In short: it's a dead format several decades and millions of dollars in the making that turned out to be, as one YouTube commenter puts it, "a turkey". The actual video quality is not as bad as I expected - really no worse than some of the VHS tapes I've digitized - but the format has a quite unfortunate problem with stuttering and skipping, rendering a lot of movies flat-out unwatchable. More titles were issued on CED than you may think despite its short lifespan, and the list of U.S. titles includes both Godzilla 1984 and Godzilla, King of the Monsters!. My copy of Rodan is from 1983 and I got it dirt cheap; I have no idea if it's watchable, and don't have any plans to invest in a secondhand CED player to find out. It's mostly just a novelty to display in my room.


We owe Rodan's existence on CED to Vestron Video, who in 1983 put the pedal to the metal and decided to release the movie on every format simultaneously: VHS, Betamax, CED and LaserDisc. Rodan was also issued separately in 1965 on Super 8 as a black-and-white "digest" version, which you can watch here. It's most just an action cut and honestly isn't that bad if you just want to see monster stuff; it's a testament to how good Rodan was that it holds up even in such a condensed format. (Hirata's in the Super 8 version, but only a little, and for some reason looks even nerdier in black-and-white than he did in the original.)


Techmoan's video mentions CED in both the U.S. and the U.K., but having a kaiju movie on this format got me wondering if the format had any lifespan to speak of in the Japanese market. Japan is very good at keeping unusual media formats alive much longer than the rest of the world (cf. Minidisc), so I wanted to do some research to find out if any CEDs ever made it over there.

Short answer: Japan knew about CED but said nah.

Longer, more accurate answer: Japan did want it - or at least some people did - but was too busy at the time with a format war going on between VHD (Video High Density), LaserDisc, and Germany's obscure TeD (Television Electronic Disc), and although Hitachi was looking at commercializing the format for the Japanese market, it ultimately never entered domestic production, and only existed within the country as direct imports by collectors. I'm getting my information from JP Wikipedia, which unfortunately lacks a citation for this particular chapter of RCA's history, so I can't give you sources beyond what's written on the wiki. For a more personal, less objective opinion, I'll cite this blog post, whose author seems to have been entirely unfamiliar with CED. I wouldn't take one blog post as representative of the entire populace's knowledge of CED, though, and it's also worth pointing out that most people in the U.S. and U.K. - CED's actual target markets - probably have never heard of it either.

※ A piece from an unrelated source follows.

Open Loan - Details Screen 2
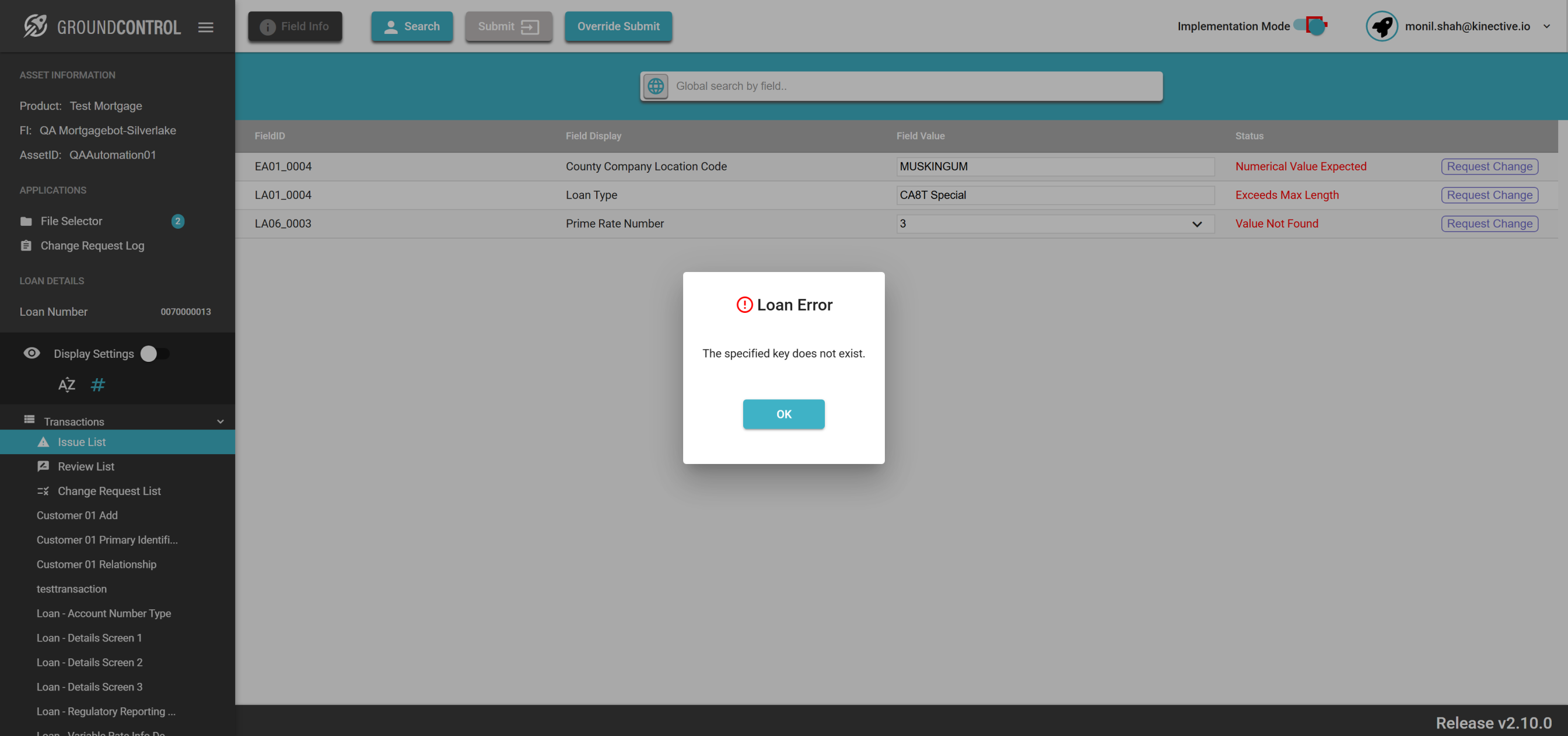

However, and more interestingly, I also turned up this article in Japanese, which is a pretty comprehensive look at what a CED was and how the format works. It's dated to 1982, so CED was still extant at the moment, although moribund; I don't know why somebody would have gone through the trouble of producing a Japanese-language guide to the format if there was not at least some interest in it within the country. This, also in Japanese, mentions CED as well, but only to make a brief note of its fleeting existence.

So that's some Rodan miscellany for you.